Shareholders and CEOs will pocket the benefits from lower corporate taxes.
The Turnbull government claims that giving the country’s biggest companies a tax cut will lead to higher wages for employees.
However, there is “no compelling evidence” for this claim, wrote Emma Alberici in her censored ABC analysis.
“Since the peak of the commodities boom in 2011–12, profit margins have risen to levels not seen since the early 2000s, but wages growth has been slower than at any time since the 1960s,” she said.
Qantas chief executive Alan Joyce is a leading advocate of the government’s tax cut plan.
But Qantas has not paid any tax for 10 years and “has already indicated an intention to invest $3 billion across 2018 and 2019 regardless of where the corporate tax rate sits”.
Alberici said the overwhelming benefit of higher profits flows to shareholders, not the bulk of employees.
“A zero corporate tax bill at Qantas has certainly seen one significant wage rise at the company – the chief executive’s. The benefit to workers has been less pronounced.

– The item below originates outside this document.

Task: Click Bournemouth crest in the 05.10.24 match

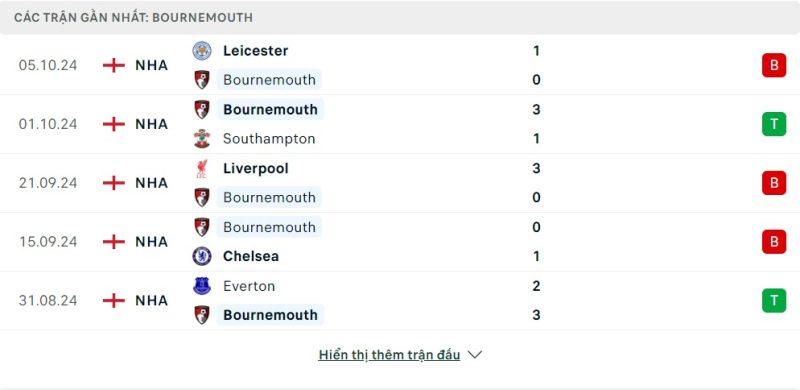Action: [x=202, y=80]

“According to the Australian Services Union, representing just under half of all Qantas workers, the average pay rises for staff since the airline has returned to profitability have barely kept pace with inflation.
“Alan Joyce, on the other hand, has seen his total salary close to double from $12.9 million in 2016 to
$24.6 million last year, thanks to a huge jump in the value of shares provided as part of a bonus scheme.”

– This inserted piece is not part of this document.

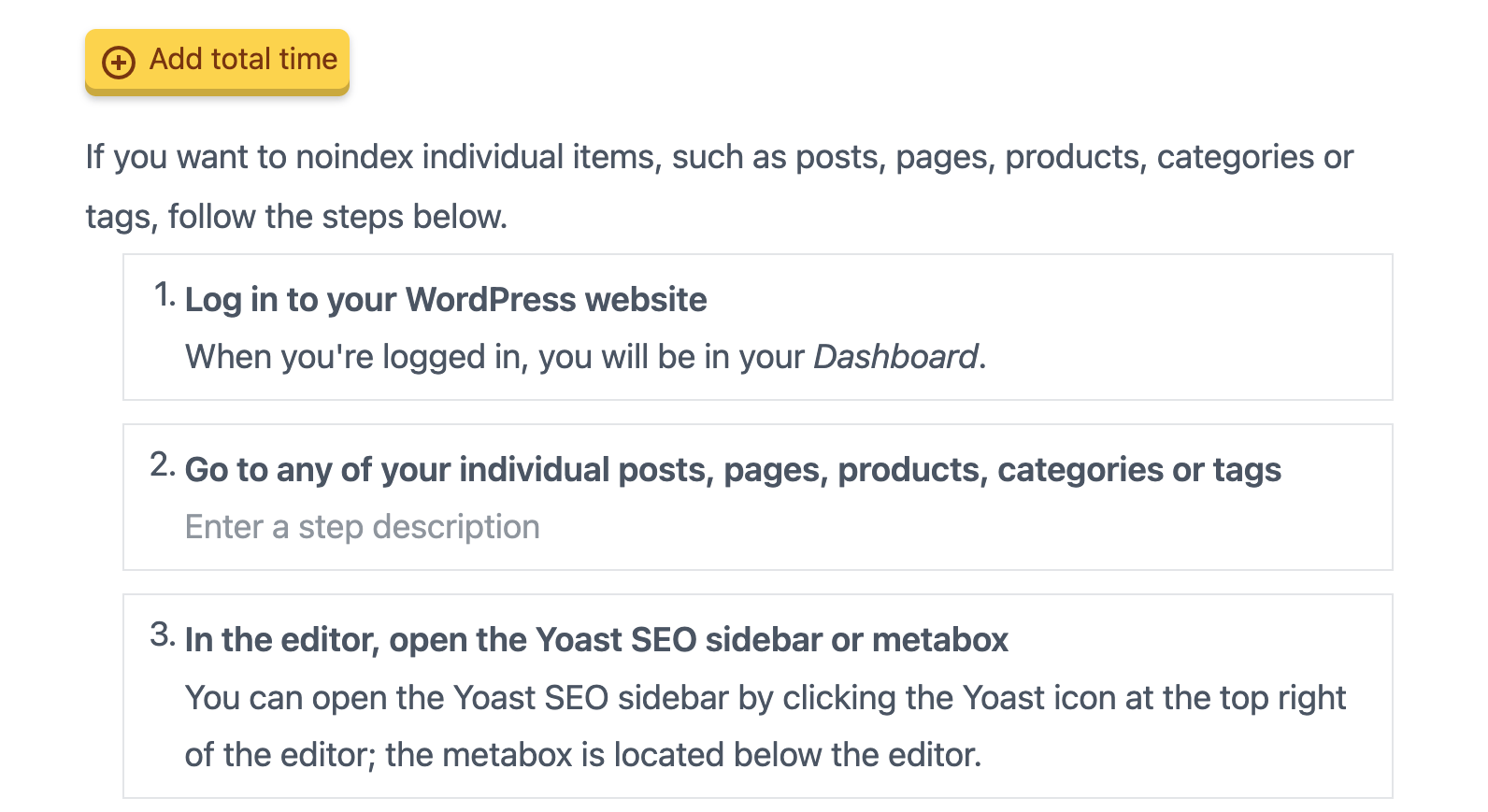
Task: Click the plus icon on Add total time
Action: coord(119,62)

Stealing from the public purse
Revelations of corporate greed have fuelled growing public anger over company tax dodging in recent years.
Almost two years ago, The Lamp reported that Australia lost $5.37 billion to corporate tax dodging by just 76 foreign multinationals in 2013 and 2014.
According to researchers at the University of Technology, Sydney, these corporations paid an average effective tax rate of just 16.2 per cent, compared with 24 per cent paid by the average nurse.
“To put this in perspective, these 76 corporations stole enough money from the public purse to restore $650 million ripped from Medicare, $1 billion from aged care, $500 million from Indigenous services, $240 million from the Rental Affordability Scheme – with $2.4 billion in spare change,” said GetUp, an independent community campaign group, that commissioned the research.
“Corporate tax dodgers have been robbing our local schools, hospitals and communities for decades.”
In May last year The Lamp reported that multinational gas producers are paying minimal tax while our hospitals are starved of funds.
We quoted a report by the McKell Institute revealing that under the Petroleum Resources Rent Tax (PRRT), offshore gas producers pay minimal tax on the profits they make.
Major petroleum companies “poorly compensate the Australian public for the publicly owned resources they are extracting and selling for profit,” the report said.